“Break a Leg” a History

101609Celebs36ARThose of you who have ever spent anytime around actors have most likely heard of the term “Break a leg.” The famous saying that actors use in place of good luck before a performance. Now we all just accept it and write it off as a normal actor thing to do, but how did it all start, and why? That was the same question we asked and here is what we found for you.

The phrase Break a Leg had had many meanings for various groups of people since its earliest conception. The earliest forms of the phrase in the theatrical community are actually found much later in the phrases history beginning around 1948. The first record of it in the theatre is from a newspaper ask column in The Charleston Gazette. The column says the following.

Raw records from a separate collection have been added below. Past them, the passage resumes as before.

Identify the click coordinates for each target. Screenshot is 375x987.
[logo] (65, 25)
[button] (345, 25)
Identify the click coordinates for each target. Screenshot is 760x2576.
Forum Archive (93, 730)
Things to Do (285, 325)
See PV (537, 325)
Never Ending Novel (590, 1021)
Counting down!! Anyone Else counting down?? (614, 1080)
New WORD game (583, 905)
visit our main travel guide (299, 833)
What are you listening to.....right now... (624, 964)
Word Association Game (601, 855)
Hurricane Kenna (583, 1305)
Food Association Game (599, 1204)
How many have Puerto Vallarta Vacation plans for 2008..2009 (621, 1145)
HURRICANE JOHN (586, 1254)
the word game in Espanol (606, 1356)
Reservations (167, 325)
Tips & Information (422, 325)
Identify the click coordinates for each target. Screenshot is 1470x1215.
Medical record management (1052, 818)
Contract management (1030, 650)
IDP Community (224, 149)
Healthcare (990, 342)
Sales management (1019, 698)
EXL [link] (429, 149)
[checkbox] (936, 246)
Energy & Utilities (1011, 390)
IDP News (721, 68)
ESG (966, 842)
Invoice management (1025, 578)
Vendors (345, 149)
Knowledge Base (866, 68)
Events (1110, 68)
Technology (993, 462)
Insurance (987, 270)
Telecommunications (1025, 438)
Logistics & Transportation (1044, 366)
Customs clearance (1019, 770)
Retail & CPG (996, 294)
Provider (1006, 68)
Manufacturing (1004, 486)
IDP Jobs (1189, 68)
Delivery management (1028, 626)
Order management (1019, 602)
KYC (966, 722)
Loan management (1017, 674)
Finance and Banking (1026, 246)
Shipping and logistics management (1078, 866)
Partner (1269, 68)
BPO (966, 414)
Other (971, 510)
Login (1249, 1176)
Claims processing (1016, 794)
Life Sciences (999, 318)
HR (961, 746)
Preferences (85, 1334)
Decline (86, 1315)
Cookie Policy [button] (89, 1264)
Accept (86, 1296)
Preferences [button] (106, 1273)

  1. What are some of the well-known superstitions of the theatre?
  2. Superstitions of the stage are numerous and many are particular to individual actors and actresses. That it is bad luck to whistle in a dressing room is a widely accepted belief. Another is that one actor should not wish another good luck before a performance but say instead ‘I hope you break a leg.’

This example shows the earliest signs of the phrase in the English vernacular, and in the American theatre. Now the idea of what ‘break a leg’ is actually meant for is disputed, and there are many ideas besides the conventional meaning of good luck. These meanings are things such as

  • Put on a performance good enough that you will have to bend your knee in a bow or curtsy to acknowledge the applause.
  • Impress the audience so much that you will need to bend down to pick up the coins they throw onto the stage.
  • Pass out onto the stage to receive a curtain call (the side curtains on a stage are known as legs).
  • Go on stage and have your ‘big break’.

All of these are plausible ideas, but much less likely for why the term began and its original meanings.  The most likely of them all is the idea that to ‘break a leg’ is meant to be a way of telling an actor to be so good he deserves to bow after his performance. This is likely because it has been passed down through the ages of what ‘break a leg’ really means along with the more common meaning of the phrase.

Well now you have learned where one of the most famous phrases in the American theatre originated. There is no way to truly pinpoint the exact time and person who coined the phrase first, but nonetheless it will remain one of theatres oldest sayings until its dying days.